* _Texte extrait_
La production du charbon de bois est suspendue jusqu’à nouvel ordre, et ce, pour éviter le déclenchement d’incendies dans les forêts. Si cette décision ravit les spécialistes, elle est jugée, à elle seule, insuffisante pour contrer le risque des incendies. Explications ! 

L e ministère de l’Agriculture et du Développement vient de geler, de manière temporaire, la production de charbon de bois, et ce, dans le but d’éviter le déclenchement d’incendies dans les forêts. 

Si cette décision est jugée «prudente» par Brahim Bouchareb, du département foresterie et protection de la nature de l’Ecole nationale supérieure agronomique, enseignant chercheur en botanique écologie et environnement et ancien directeur général du Jardin d’essais du Hamma, il estime néanmoins que celle-ci «est plus tournée vers la discussion que sur l’efficacité, car ce mois de juin ne représente pas un mois critique de déclenchement d’incendies, car nous avons eu une année plutôt pluvieuse, ce qui permet aux milieux forestiers de maintenir une humidité encore considérable, qui baisse sensiblement l’inflammabilité de la phytomasse», explique-t-il.

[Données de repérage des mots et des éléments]
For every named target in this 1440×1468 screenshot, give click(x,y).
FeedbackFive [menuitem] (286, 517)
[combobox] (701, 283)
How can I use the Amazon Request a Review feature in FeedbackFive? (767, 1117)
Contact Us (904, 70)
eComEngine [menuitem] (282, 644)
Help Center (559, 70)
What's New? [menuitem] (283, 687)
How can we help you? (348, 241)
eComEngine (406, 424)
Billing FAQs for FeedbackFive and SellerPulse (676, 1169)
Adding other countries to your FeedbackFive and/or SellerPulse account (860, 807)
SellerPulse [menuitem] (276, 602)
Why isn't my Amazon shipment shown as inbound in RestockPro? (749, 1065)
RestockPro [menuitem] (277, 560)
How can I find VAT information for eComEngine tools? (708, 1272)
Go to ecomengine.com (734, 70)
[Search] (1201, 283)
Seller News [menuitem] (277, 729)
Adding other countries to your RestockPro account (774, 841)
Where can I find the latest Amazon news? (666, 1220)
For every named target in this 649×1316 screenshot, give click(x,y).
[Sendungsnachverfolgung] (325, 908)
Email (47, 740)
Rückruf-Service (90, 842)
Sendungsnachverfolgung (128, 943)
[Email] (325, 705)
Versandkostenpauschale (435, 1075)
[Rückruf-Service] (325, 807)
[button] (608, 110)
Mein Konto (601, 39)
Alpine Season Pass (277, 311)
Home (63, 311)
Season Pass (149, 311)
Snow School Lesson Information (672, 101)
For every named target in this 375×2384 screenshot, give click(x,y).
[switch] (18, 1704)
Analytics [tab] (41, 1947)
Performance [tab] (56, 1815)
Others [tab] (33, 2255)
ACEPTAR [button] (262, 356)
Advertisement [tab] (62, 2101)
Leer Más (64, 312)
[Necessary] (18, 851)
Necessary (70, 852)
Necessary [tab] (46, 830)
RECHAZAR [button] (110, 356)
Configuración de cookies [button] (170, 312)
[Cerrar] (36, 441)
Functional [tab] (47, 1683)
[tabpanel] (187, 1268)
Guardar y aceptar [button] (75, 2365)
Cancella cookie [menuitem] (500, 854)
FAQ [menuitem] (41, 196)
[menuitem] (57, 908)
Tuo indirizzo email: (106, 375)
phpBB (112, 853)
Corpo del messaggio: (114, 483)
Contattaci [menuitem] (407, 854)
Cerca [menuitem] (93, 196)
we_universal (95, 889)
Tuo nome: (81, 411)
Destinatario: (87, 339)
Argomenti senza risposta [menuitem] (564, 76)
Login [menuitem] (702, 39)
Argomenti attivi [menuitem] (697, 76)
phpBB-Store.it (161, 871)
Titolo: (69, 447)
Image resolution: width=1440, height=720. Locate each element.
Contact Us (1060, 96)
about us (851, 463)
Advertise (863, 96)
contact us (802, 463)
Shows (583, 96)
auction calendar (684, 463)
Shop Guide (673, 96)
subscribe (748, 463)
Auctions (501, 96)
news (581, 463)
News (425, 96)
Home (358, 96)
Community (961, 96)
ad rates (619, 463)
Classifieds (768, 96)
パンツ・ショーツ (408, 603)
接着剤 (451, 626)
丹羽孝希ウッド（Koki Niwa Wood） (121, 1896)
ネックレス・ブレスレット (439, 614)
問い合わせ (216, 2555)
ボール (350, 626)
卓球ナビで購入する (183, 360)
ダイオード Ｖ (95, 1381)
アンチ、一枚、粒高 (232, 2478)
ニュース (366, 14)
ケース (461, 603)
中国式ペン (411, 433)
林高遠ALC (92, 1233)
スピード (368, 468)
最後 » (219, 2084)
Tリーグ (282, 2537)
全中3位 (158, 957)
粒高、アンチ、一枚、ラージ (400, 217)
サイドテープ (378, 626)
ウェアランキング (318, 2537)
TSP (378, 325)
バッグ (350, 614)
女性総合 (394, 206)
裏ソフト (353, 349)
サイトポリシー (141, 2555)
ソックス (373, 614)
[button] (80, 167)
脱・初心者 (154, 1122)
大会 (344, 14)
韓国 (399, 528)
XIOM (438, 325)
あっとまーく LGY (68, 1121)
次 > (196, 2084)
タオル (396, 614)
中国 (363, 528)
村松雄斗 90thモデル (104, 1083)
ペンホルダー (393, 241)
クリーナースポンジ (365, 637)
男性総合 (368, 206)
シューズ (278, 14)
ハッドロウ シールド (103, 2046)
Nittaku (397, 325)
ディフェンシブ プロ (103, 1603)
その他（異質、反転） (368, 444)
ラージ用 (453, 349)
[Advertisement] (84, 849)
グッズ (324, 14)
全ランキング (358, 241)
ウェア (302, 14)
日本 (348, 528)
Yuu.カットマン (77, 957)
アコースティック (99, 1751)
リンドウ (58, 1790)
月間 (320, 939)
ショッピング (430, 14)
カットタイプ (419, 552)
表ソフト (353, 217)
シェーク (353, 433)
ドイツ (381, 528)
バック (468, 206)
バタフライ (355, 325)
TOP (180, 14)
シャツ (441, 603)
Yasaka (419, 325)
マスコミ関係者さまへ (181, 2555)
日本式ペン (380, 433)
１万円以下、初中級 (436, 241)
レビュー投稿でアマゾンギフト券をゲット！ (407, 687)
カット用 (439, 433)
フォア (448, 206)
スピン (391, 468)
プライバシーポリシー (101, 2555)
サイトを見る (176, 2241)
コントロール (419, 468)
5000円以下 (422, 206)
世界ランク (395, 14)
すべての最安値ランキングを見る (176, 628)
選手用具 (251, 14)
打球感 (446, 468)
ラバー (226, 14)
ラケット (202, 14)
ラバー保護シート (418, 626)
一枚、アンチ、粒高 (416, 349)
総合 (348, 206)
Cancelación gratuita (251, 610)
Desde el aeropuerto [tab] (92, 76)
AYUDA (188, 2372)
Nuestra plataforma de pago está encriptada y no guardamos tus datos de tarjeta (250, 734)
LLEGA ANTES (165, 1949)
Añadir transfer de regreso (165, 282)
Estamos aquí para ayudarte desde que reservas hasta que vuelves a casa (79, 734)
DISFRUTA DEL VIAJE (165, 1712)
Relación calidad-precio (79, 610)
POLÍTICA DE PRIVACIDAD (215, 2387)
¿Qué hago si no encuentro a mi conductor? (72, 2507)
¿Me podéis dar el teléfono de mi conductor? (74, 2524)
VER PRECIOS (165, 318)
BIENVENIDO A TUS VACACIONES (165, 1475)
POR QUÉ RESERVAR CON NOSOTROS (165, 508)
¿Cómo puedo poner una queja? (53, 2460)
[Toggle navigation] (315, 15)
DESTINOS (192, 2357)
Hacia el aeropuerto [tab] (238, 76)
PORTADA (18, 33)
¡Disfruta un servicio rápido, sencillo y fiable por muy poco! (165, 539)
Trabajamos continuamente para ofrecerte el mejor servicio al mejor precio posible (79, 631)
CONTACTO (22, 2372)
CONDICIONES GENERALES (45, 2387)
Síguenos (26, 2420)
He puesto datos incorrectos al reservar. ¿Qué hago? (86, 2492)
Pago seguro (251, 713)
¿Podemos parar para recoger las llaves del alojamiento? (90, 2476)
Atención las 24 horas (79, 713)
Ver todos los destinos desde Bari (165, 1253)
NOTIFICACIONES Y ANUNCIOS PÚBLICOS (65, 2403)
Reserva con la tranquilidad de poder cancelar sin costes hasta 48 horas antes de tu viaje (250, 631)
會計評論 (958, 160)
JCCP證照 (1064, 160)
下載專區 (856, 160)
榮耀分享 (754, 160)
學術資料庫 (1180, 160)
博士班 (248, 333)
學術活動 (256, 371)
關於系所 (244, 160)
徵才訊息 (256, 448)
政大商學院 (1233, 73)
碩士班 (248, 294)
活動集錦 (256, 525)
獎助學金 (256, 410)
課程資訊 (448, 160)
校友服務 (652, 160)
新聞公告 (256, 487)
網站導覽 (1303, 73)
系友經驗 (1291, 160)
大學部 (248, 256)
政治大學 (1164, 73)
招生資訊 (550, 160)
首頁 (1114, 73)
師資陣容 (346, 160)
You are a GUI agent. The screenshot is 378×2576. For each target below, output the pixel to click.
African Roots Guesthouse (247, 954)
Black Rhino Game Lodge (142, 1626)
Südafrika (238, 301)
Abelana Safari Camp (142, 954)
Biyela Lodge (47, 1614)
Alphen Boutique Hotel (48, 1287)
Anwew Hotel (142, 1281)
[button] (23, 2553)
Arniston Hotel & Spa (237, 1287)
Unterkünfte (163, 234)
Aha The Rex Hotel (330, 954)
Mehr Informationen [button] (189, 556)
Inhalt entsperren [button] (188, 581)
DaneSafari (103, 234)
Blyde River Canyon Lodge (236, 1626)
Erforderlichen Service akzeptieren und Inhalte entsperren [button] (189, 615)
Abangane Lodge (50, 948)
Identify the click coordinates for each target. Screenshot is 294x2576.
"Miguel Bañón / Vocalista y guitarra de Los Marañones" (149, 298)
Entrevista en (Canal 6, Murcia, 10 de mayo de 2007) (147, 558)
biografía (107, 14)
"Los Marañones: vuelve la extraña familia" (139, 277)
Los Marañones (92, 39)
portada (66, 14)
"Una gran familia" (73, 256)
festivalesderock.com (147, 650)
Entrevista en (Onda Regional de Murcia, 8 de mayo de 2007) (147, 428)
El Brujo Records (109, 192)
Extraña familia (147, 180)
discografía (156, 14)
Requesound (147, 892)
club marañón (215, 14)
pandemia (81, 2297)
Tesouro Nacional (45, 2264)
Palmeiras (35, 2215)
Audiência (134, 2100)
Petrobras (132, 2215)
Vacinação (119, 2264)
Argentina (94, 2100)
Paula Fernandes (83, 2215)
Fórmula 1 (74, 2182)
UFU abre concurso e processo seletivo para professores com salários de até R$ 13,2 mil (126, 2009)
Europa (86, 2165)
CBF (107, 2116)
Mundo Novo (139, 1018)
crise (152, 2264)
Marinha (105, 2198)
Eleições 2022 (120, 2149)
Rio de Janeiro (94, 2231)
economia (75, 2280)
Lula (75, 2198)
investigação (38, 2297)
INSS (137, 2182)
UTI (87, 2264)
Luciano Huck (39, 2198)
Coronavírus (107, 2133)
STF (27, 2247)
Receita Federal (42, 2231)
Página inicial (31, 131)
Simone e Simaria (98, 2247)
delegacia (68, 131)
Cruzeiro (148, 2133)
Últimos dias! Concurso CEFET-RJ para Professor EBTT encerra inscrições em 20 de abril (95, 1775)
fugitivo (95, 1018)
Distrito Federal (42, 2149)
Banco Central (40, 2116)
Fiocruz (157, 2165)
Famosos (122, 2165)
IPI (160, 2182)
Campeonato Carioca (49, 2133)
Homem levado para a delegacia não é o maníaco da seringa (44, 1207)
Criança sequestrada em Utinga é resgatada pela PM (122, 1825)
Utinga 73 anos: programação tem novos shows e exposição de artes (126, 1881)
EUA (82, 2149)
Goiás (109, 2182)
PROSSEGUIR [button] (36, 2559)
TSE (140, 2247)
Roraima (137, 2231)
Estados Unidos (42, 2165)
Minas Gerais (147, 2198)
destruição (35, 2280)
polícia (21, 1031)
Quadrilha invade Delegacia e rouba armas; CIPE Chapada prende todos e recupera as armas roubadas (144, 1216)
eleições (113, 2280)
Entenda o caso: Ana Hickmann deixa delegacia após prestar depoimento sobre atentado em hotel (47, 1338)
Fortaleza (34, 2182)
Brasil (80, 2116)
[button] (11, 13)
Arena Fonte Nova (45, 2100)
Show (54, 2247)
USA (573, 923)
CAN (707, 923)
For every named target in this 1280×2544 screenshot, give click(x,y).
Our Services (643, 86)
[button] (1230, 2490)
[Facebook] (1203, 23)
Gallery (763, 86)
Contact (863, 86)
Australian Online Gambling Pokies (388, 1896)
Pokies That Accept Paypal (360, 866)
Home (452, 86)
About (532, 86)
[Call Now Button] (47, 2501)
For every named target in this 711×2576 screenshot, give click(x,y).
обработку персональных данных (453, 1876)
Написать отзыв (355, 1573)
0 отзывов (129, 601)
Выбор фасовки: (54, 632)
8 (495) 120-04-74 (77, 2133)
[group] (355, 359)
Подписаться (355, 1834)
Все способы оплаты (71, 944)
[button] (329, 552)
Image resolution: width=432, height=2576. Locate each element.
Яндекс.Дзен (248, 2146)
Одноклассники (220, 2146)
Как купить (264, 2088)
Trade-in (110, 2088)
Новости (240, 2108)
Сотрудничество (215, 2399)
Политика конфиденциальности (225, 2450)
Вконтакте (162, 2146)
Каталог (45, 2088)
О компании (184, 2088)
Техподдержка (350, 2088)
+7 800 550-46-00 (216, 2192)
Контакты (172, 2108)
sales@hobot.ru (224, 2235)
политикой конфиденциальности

* _Consigne_
Reprenez sans rien changer le passage du texte sur le charbon de bois qui va de « L e ministère » jusqu’à « d’éviter le déclenchement d’incendies dans les forêts. ».

* _Corrigé_
L e ministère de l’Agriculture et du Développement vient de geler, de manière temporaire, la production de charbon de bois, et ce, dans le but d’éviter le déclenchement d’incendies dans les forêts.